人材市場では、判断・対人・オーケストレーションの能力と、AIに業務を任せる設計を組める能力の相対価値が上がっていきます。
逆に、AIで代替可能な作業だけを担っている職種の相対価値は下がっていきます。

この変化は、採用戦略、評価制度、育成方針といった人事の骨格に影響します。
AIネイティブに進む企業では、業務プロセスの再設計と同時に、人事制度の再設計も進める必要が出てきます。

AIネイティブな企業になるための3ステップ

最後に、AIネイティブな企業に近づくための現実的な進め方を3つのステップで整理します。
3ステップはあくまで大きな段階で捉えたステップだと理解しておいてください。

ステップ1|AI-Readyな状態を達成する

最初のステップは、AI-Readyな状態を作ることです。
AIネイティブは業務プロセスの再設計を伴いますが、その再設計はAIを回せる基盤があってこそ意味を持ちます。
基盤なしに業務プロセスだけを組み直しても、再設計した業務にAIを流し込めません。

経営・専門家・従業員・システム/データについて、自社の現在地を把握し、最重要領域から段階的に整備を進めます。
経営がAI活用の方針を出せているか、AIを扱える技術者が社内にいるか、現場のAIリテラシーはどの水準か、主要システムのデータがAIから参照できる状態にあるか、といった観点を4カテゴリすべてで見立てます。

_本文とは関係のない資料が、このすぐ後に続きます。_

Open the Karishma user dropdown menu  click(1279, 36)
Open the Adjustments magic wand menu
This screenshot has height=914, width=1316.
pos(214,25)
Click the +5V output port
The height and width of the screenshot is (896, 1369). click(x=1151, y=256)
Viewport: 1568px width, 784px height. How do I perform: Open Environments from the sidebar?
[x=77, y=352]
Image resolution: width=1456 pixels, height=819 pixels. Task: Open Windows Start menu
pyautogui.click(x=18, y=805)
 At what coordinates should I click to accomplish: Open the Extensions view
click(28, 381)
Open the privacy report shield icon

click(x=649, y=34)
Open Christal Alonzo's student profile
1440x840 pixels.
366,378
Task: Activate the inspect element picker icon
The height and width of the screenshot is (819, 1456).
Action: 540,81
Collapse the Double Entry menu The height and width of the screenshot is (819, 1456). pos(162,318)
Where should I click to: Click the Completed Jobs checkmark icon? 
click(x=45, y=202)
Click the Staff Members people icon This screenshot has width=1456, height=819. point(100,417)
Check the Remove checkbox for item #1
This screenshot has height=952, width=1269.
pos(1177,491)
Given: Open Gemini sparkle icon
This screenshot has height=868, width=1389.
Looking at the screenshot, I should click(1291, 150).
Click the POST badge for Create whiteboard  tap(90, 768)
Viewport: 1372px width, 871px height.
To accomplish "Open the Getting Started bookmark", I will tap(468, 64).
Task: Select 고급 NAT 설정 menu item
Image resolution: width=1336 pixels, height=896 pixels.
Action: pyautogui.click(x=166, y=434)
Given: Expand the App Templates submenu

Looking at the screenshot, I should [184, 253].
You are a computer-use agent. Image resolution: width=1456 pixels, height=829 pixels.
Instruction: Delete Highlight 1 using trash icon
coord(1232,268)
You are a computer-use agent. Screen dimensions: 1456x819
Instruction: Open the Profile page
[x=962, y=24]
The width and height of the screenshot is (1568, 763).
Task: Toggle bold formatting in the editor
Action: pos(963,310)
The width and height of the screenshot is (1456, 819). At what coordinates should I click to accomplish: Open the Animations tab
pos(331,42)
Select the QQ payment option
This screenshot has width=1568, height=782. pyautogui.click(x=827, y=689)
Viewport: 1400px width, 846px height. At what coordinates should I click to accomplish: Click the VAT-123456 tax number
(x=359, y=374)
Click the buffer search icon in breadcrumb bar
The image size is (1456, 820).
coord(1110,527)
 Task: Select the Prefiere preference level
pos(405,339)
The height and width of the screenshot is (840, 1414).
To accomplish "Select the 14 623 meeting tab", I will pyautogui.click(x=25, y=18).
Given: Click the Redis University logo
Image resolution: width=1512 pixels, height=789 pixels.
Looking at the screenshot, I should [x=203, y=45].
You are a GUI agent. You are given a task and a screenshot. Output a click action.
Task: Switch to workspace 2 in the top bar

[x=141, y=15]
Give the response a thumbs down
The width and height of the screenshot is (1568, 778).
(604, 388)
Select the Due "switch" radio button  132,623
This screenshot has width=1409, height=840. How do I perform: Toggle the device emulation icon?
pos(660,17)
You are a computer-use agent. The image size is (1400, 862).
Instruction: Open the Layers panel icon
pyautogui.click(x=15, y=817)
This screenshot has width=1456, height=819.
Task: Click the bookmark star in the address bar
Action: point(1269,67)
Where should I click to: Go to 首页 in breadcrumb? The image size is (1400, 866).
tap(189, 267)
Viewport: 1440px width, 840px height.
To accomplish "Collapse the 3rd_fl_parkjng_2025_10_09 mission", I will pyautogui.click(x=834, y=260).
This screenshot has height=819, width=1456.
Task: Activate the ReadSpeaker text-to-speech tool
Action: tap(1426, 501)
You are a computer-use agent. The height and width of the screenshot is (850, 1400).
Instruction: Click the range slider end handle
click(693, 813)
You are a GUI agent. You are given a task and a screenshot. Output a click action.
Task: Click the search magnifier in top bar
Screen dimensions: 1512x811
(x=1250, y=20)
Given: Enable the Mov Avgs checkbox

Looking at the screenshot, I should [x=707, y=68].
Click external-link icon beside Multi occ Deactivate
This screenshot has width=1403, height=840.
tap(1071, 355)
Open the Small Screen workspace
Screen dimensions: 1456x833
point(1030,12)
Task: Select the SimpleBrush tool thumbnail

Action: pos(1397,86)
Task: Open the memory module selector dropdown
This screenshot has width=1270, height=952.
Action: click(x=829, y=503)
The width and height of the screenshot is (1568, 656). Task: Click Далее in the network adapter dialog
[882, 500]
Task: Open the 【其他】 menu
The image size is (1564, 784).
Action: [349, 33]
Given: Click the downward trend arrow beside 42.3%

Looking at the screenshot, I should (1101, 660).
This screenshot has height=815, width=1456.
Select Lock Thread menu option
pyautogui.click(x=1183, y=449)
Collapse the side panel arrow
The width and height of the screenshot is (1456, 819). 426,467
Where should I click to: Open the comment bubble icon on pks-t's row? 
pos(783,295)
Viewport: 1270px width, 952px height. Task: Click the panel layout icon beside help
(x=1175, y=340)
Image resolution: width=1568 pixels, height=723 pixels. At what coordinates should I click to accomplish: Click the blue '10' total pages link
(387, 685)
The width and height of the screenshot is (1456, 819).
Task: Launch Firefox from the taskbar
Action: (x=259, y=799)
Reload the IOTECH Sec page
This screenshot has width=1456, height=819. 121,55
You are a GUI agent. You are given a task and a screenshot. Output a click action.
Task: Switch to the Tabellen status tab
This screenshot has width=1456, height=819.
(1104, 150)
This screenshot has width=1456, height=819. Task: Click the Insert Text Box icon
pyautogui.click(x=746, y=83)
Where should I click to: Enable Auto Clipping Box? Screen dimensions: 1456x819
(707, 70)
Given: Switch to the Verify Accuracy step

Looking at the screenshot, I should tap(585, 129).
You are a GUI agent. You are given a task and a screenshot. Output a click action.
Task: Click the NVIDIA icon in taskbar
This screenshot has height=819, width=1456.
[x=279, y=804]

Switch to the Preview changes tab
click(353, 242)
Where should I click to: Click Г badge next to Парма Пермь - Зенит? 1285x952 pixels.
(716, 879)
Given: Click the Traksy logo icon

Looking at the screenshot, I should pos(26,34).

AI-Readyな状態への具体的な進め方は、別記事AI-Readyとはで整理しています。

ステップ2|業務プロセスの再設計

AI-Readyな基盤ができたら、次のステップは、業務プロセスそのものをAI前提で組み直すことです。ここが、AI-Readyの延長線上ではなく、AIネイティブに固有のステップになります。

再設計の考え方は、既存業務のどこにAIを差し込むかではなく、「AIが入る前提で、そもそもこの業務はどう組み直すべきか」を問い直すことです。
従来は人が担っていた情報収集、集約、下書き作成、パターン抽出、定型処理をAIが最初に処理する前提で、業務フローの起点を組み直します。
人の関与位置は、AIの出力を判断し、対人・意思決定に踏み込む後工程へ寄せます。

まずは1つの領域を選択し、その業務フロー全体をAI前提で書き直すところから始めます。
営業領域を選んだなら、リード獲得から商談準備、提案、契約後のフォローまでの一連の流れを、AIが起点で動く形に組み直します。
1領域で回れば、少しづつ領域を広げていきましょう。

ステップ3|AI活用の学習ループを回す

3つ目のステップは、業務プロセスをAI前提で回した結果として生まれる新しいデータを、次のAI活用に戻す学習ループを作ることです。

AI-Readyの状態でデータ基盤が整備されたのち、AIネイティブ段階で新たに加わるものは、業務プロセスの再設計を経て初めて生まれるデータです。

ステップ2で業務フローをAI前提に組み直すと、AIが返した集計・示唆、それを踏まえて人が下した判断、その結果として業務がどう動いたかという、それまで記録されていなかったやり取りが日々発生します。
この一連のやり取りを、次のAI活用の材料としてデータに戻す設計が、AIネイティブ段階で加わる要素です。

このループに入ると、データが蓄積されるほどAIの返す答えの精度が上がり、精度が上がるほどAIの活用範囲が広がり、活用が広がるほど新たなデータが蓄積される、という循環が回り始めます。

汎用AIモデルがコモディティ化する時代に、他社が模倣できない自社固有の資産として、この循環の蓄積が競争優位の源泉になります。

まとめ

AIネイティブとは、AI-Readyな基盤の上に、業務プロセスとシステムそのものがAI前提で再設計された状態を指します。

AI-ReadyはAIネイティブになるための過程・前提条件であり、4カテゴリの基盤なしに業務プロセスを再設計してもAIを回せません。
逆に、AI-Readyになった時点ではまだAIネイティブではなく、業務プロセスそのものを組み直す段階が残っています。

AI活用が進むにつれ、いずれ企業がAIネイティブへと変わらなければならないタイミングが来ます。
そのタイミングを待つのか、先に変わっておくのかで、数年後の状況は大きく変わります。

汎用AIモデルがコモディティ化する時代に差を分けるのは、モデルではなく、業務プロセスとデータをAI前提で組み直せているかどうかです。

自社が今どの段階にいて、次に何を目指すべきかの判断軸を持つこと。それが、この転換期に向き合うべき問いです。